FIG. 7 is a conceptual diagram showing an example of a log database according to the embodiment shown in FIG.

FIG. 8 is a conceptual diagram showing an example of an equipment database according to the embodiment shown in FIG.

[Explanation of symbols]

 REFERENCE SIGNS LIST 1 computer system 2 train operation management system 3 equipment monitoring mechanism 4 local area network 11 train position monitoring processing 12 control processing 13 equipment state monitoring processing 14 train database 15 log database 16 equipment database 21 train transmission / reception mechanism 22 train position detection mechanism 23 train 31 substation

 ────────────────────────────────────────────────── ─── Continuing on the front page (72) Inventor Teruhiro Hirose 5-2-1, Omika-cho, Hitachi City, Ibaraki Prefecture F-term (reference) 5H161 AA01 BB03 CC01 GG02 GG12 GG12 GG22 JJ01 JJ29 MM12

Claims (3)

[Claims] 1. A procedure for constantly grasping a train position on a track with an error of several tens of meters or less, a procedure for converting the train position on the track to a train position in an electric power system, and sequentially updating and maintaining the train position; A procedure for detecting a position on the power system where a power system accident such as an overhead line short circuit accident has occurred, and comparing the occurrence position with the position of the train in the power system at the time of the occurrence of the accident, the train in the power transmission section where the accident has occurred A method for controlling an electric railway power system, comprising: a procedure of determining the presence / absence of information, and a procedure of transmitting information such as a result of the determination and an instruction based on the result to the train. 2. A train position detecting means for detecting a position of a train on a track at a predetermined time interval with an error of several tens of meters or less, and a train position on the track detected by the train position detecting means in a power system.

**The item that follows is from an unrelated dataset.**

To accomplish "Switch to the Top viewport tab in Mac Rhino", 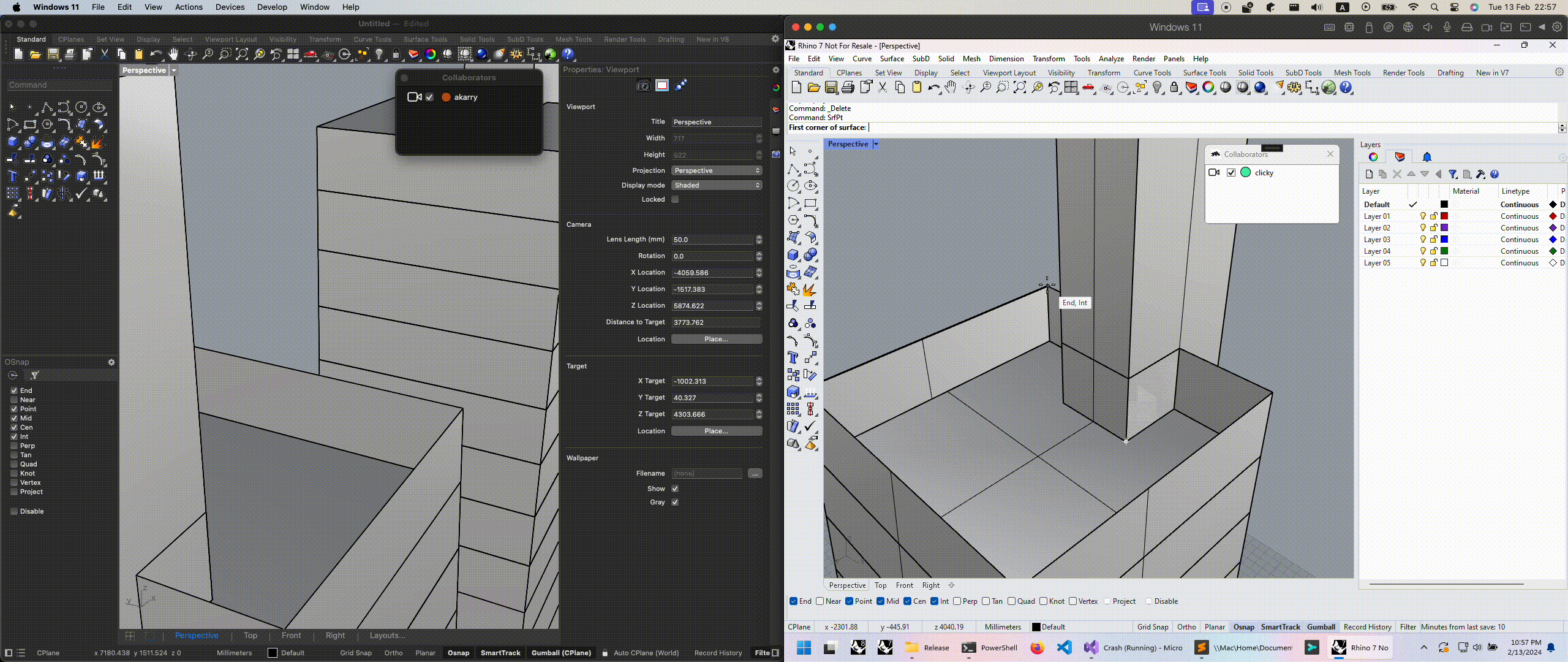I will pyautogui.click(x=251, y=636).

A power system train position detecting means for converting to a train position, a train database storing train positions in the power system output by the power system train position detecting means, and a power system accident occurrence position detected on the power system,
The power system train position at the time of the occurrence of the accident is read from the train database and compared with the occurrence position, and the presence or absence of a train in the transmission section where the accident occurred is determined using the comparison result. An electric railway power system control device, comprising: control arithmetic means for outputting accident information including the content of the accident and the location of the accident to the train. 3. The electric railway power system control device according to claim 2, wherein the control operation means includes:
When it is determined that there is a train passing the location where the accident occurred at the time when the accident occurred, the train is configured to output a necessary check instruction to the train. Power system controller.